Exercise requirements:
Within the records below, reproduce without change the lines from the line that has "Task: Close the Normal dialog window" through the line that has "Screen dimensions: 1169x657", and only those.

Extracted information:

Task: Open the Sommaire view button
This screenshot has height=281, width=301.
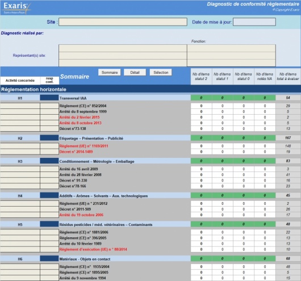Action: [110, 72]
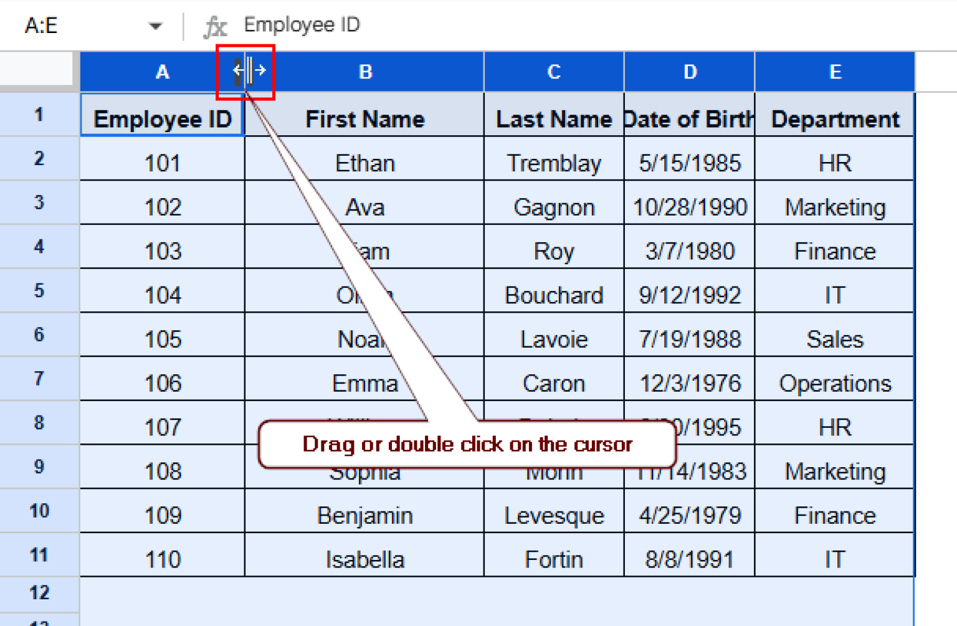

* * *

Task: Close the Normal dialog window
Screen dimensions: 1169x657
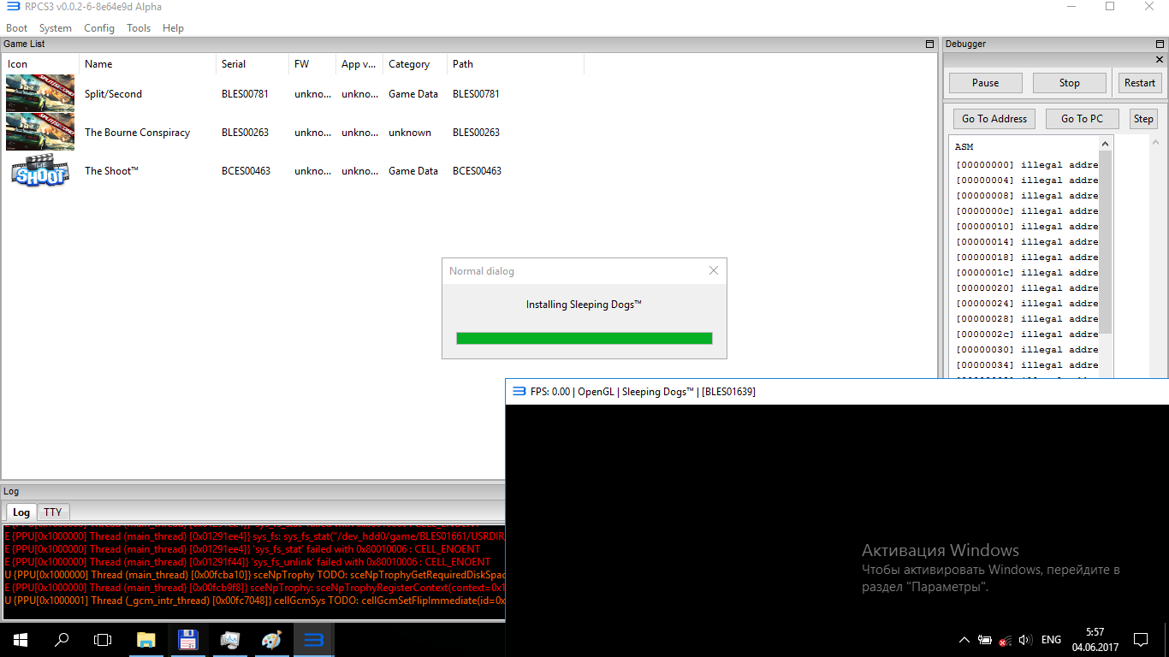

Exercise result:
Task: Close the Normal dialog window
Screen dimensions: 1169x657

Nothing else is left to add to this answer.